Collected data
--

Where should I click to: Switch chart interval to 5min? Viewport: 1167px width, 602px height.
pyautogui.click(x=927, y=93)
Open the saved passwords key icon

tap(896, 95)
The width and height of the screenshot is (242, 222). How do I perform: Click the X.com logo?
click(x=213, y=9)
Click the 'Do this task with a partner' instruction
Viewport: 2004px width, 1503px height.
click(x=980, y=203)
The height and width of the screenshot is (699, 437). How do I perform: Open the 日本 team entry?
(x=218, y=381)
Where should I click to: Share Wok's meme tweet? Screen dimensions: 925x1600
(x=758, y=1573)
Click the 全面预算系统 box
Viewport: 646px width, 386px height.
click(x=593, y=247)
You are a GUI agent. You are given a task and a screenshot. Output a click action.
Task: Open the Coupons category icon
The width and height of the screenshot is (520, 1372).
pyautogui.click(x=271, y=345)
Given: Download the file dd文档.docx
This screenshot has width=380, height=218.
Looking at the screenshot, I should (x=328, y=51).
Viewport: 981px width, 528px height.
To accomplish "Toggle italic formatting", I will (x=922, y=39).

--

> _Given request_: Reproduce verbatim the stretch of the listing above from its first line through the line containing "tap(896, 95)", with both of those lines included.

> _Answer for the task_:
Where should I click to: Switch chart interval to 5min? Viewport: 1167px width, 602px height.
pyautogui.click(x=927, y=93)
Open the saved passwords key icon

tap(896, 95)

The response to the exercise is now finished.